%%
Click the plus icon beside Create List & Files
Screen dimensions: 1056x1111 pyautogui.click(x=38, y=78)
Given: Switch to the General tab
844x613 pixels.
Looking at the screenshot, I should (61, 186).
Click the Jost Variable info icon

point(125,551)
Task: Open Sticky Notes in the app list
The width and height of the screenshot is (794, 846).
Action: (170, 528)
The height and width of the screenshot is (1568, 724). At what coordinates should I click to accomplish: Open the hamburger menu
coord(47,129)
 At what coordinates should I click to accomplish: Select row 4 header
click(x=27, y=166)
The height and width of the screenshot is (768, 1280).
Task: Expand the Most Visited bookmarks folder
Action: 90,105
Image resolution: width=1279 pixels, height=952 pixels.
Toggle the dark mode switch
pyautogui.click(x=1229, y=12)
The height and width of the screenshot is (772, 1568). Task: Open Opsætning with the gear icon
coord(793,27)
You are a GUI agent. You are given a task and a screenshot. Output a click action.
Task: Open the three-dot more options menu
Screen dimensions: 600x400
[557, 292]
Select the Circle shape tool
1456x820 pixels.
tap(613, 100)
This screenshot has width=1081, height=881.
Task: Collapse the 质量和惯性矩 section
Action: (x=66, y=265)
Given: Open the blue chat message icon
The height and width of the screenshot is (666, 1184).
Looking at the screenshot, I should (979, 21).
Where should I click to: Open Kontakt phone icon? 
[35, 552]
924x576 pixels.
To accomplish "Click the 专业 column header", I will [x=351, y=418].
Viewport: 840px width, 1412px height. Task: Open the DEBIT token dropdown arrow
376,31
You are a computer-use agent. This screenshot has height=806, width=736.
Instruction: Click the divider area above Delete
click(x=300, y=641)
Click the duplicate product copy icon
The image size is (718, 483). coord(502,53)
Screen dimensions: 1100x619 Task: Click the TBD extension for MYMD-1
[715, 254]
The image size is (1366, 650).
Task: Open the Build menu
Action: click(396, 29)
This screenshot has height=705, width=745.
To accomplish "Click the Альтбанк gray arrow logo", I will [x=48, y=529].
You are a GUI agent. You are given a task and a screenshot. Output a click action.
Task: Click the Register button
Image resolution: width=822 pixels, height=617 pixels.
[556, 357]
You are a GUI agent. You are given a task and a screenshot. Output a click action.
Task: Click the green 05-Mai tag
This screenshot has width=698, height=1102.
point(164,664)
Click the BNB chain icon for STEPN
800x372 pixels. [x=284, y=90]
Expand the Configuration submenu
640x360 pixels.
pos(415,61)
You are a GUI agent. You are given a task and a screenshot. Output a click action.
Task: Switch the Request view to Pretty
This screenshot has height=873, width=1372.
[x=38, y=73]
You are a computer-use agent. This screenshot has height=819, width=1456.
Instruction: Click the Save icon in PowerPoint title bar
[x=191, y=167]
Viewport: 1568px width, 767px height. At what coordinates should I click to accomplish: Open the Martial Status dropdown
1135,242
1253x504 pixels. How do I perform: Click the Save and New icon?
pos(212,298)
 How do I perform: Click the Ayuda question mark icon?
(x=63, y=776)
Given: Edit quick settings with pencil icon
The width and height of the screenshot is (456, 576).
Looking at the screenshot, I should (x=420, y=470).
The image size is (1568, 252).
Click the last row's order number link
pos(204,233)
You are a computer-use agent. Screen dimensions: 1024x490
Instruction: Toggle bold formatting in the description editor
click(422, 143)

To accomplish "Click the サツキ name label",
%%
→ Work instruction:
Print all of the lines above so that each one matches its original exactly.

→ Exercise output:
Click the plus icon beside Create List & Files
Screen dimensions: 1056x1111 pyautogui.click(x=38, y=78)
Given: Switch to the General tab
844x613 pixels.
Looking at the screenshot, I should (61, 186).
Click the Jost Variable info icon

point(125,551)
Task: Open Sticky Notes in the app list
The width and height of the screenshot is (794, 846).
Action: (170, 528)
The height and width of the screenshot is (1568, 724). At what coordinates should I click to accomplish: Open the hamburger menu
coord(47,129)
 At what coordinates should I click to accomplish: Select row 4 header
click(x=27, y=166)
The height and width of the screenshot is (768, 1280).
Task: Expand the Most Visited bookmarks folder
Action: 90,105
Image resolution: width=1279 pixels, height=952 pixels.
Toggle the dark mode switch
pyautogui.click(x=1229, y=12)
The height and width of the screenshot is (772, 1568). Task: Open Opsætning with the gear icon
coord(793,27)
You are a GUI agent. You are given a task and a screenshot. Output a click action.
Task: Open the three-dot more options menu
Screen dimensions: 600x400
[557, 292]
Select the Circle shape tool
1456x820 pixels.
tap(613, 100)
This screenshot has width=1081, height=881.
Task: Collapse the 质量和惯性矩 section
Action: (x=66, y=265)
Given: Open the blue chat message icon
The height and width of the screenshot is (666, 1184).
Looking at the screenshot, I should (979, 21).
Where should I click to: Open Kontakt phone icon? 
[35, 552]
924x576 pixels.
To accomplish "Click the 专业 column header", I will [x=351, y=418].
Viewport: 840px width, 1412px height. Task: Open the DEBIT token dropdown arrow
376,31
You are a computer-use agent. This screenshot has height=806, width=736.
Instruction: Click the divider area above Delete
click(x=300, y=641)
Click the duplicate product copy icon
The image size is (718, 483). coord(502,53)
Screen dimensions: 1100x619 Task: Click the TBD extension for MYMD-1
[715, 254]
The image size is (1366, 650).
Task: Open the Build menu
Action: click(396, 29)
This screenshot has height=705, width=745.
To accomplish "Click the Альтбанк gray arrow logo", I will [x=48, y=529].
You are a GUI agent. You are given a task and a screenshot. Output a click action.
Task: Click the Register button
Image resolution: width=822 pixels, height=617 pixels.
[556, 357]
You are a GUI agent. You are given a task and a screenshot. Output a click action.
Task: Click the green 05-Mai tag
This screenshot has width=698, height=1102.
point(164,664)
Click the BNB chain icon for STEPN
800x372 pixels. [x=284, y=90]
Expand the Configuration submenu
640x360 pixels.
pos(415,61)
You are a GUI agent. You are given a task and a screenshot. Output a click action.
Task: Switch the Request view to Pretty
This screenshot has height=873, width=1372.
[x=38, y=73]
You are a computer-use agent. This screenshot has height=819, width=1456.
Instruction: Click the Save icon in PowerPoint title bar
[x=191, y=167]
Viewport: 1568px width, 767px height. At what coordinates should I click to accomplish: Open the Martial Status dropdown
1135,242
1253x504 pixels. How do I perform: Click the Save and New icon?
pos(212,298)
 How do I perform: Click the Ayuda question mark icon?
(x=63, y=776)
Given: Edit quick settings with pencil icon
The width and height of the screenshot is (456, 576).
Looking at the screenshot, I should (x=420, y=470).
The image size is (1568, 252).
Click the last row's order number link
pos(204,233)
You are a computer-use agent. Screen dimensions: 1024x490
Instruction: Toggle bold formatting in the description editor
click(422, 143)

To accomplish "Click the サツキ name label",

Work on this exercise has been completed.